Commenting further, Mr. Girishkumar Kadam, Senior Vice President & Co-Group Head – Corporate ratings, ICRA, said, “The backlog of the projects awarded by the Central nodal agencies and state distribution utilities remains large with under-development solar, wind and hybrid capacities of more than ~55 GW. Basis this pipeline, ICRA expects the RE capacity addition to increase from 7.4 GW reported in FY2021 to 12.5 GW in FY2022 and further to 16.0 GW in FY2023.

This is also supported by the progress shown by the Solar Energy Corporation of India (SECI) in signing of power sale agreements (PSAs) & power purchase agreements (PPAs) in the last six months. Within the RE capacity, the capacity addition would be driven by the solar segment followed by the wind and hybrid segments.”

The downside risksfor renewable energy sectorin the near term emanate from the execution headwinds and supply chain challenges for procuring modules and wind turbine generators (WTGs). Moreover, the average price of imported solar PV modules (Mono PERC) have increased by over 35% over the past 12 months, putting upward pressure on capital costs for solar power projects.

Notwithstanding the same and the recent hike in GST rate for solar power equipment, the solar bid tariffs continue to remain highly competitive as seen from the quoted bid tariff of Rs. 2.17 per unit in December 2021. The ability of the developers to secure modules within their budgeted costs and cost of debt funding at less than 8.5% remains important to make these projects viable. On the other hand, the wind segment continues to witness subdued capacity addition owing to execution headwinds, financing challenges for few developers and weak financial profile of some of the OEMs leading to supply side constraints.

Also, the sector has massive funding requirement to achieve the capacity targets announced by the Prime Minister at the COP26 summit. Mr. Vikram V, Vice President & Sector Head – Corporate Ratings, ICRA, adds, “The investment requirement for achieving the non-fossil capacity target of 500 GW by FY2030 remains large at close to US$300 billion.

This apart, investments would be required in augmenting the transmission infrastructure to integrate the renewable power with the electricity grid as well as investments to create storage infrastructure. ICRA expects the investments towards transmission infrastructure and storage capabilities to be about US$150-200 billion over the next 8.5 years, taking the overall investment requirement to US$450-500 billion. The availability of adequate funding avenues at cost competitive rates remains critical to achieve these capacity targets.”

Coming to the collection performance, the overall dues to RE IPPs from distribution utilities (discoms) in the eight key states have gone up by 43% to Rs. 194 billion as of December 2021 from Rs. 136 billion as of July 2021. The can be attributed to the continued delays by discoms in Andhra Pradesh amid the tariff issue and a large increase in dues from Karnataka, Maharashtra, Madhya Pradesh and Telangana amid the liquidity stress faced by discoms in these states arising from inadequate tariffs and operating inefficiencies.

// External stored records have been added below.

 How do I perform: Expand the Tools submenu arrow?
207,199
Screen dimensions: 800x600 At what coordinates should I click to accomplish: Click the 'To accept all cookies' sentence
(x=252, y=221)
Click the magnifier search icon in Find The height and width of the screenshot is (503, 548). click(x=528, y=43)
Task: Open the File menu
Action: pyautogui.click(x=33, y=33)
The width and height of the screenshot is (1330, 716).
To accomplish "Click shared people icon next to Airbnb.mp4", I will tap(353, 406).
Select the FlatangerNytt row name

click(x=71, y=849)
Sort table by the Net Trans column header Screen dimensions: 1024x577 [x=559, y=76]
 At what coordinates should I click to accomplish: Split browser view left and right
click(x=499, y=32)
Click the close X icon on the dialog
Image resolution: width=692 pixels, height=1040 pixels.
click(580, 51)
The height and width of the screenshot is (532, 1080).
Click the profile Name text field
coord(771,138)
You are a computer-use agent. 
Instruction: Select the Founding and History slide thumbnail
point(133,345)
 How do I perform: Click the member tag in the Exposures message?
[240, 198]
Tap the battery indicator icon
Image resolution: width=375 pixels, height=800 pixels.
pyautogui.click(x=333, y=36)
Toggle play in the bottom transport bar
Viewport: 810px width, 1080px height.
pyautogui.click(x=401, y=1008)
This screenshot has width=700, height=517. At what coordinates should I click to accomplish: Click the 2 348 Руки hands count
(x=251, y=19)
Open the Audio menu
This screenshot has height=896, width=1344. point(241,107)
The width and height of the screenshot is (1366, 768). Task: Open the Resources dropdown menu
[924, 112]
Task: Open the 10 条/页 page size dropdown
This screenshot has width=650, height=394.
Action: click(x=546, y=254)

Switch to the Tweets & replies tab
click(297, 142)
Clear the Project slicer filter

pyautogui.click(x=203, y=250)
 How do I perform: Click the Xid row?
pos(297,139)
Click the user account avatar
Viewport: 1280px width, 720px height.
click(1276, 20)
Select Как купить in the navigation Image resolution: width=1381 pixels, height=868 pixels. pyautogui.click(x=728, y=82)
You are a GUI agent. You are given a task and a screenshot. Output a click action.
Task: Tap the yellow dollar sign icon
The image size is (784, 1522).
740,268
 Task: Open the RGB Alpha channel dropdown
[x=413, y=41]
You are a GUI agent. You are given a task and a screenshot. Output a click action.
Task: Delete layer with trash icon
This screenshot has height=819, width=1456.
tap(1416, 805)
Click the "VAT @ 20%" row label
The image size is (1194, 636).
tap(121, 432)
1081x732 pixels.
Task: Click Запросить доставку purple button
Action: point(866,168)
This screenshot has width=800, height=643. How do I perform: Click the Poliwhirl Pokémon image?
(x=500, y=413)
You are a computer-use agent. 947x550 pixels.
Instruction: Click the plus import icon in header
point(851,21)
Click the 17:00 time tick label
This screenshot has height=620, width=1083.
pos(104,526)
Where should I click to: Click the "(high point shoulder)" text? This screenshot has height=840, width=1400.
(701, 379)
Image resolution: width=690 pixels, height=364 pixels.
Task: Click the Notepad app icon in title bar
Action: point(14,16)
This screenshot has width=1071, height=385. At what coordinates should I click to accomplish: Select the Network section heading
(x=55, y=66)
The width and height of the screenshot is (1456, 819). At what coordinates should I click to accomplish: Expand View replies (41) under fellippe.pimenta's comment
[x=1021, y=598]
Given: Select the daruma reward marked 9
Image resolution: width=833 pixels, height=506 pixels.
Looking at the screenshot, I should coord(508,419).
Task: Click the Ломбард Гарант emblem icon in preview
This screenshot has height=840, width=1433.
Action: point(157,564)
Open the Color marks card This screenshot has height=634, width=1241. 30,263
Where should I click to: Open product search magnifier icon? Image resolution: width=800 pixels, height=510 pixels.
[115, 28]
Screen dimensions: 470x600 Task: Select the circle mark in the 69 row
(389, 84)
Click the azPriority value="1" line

Implementation of various reform oriented measures as well as timely tariff determination process including the focus on improving operating efficiencies by the state discoms remains key to turnaround the discom finances.

ICRA’s outlook for renewable energy sector remains Stable driven by the favourable policy support, superior tariff competitiveness, large untapped potential and the presence of strong intermediate procurers like SECI. The credit profile of majority of ICRA-rated solar and wind IPPs in FY2022 YTD is supported by the satisfactory generation performance, availability of long-term PPAs, adequate liquidity buffer and presence of strong sponsors. The ratings agency has upgraded 24 entities against 13 downgrades in the solar and wind energy segment in 8M FY2022. The upgrades were driven by mix of factors such as reduction in project risk, demonstration of generation performance, improvement in parent credit profile and favourable debt refinancing, while the downgrades have been due to factors such as change in the sponsor profile, weak generation performance and delays in receiving payments.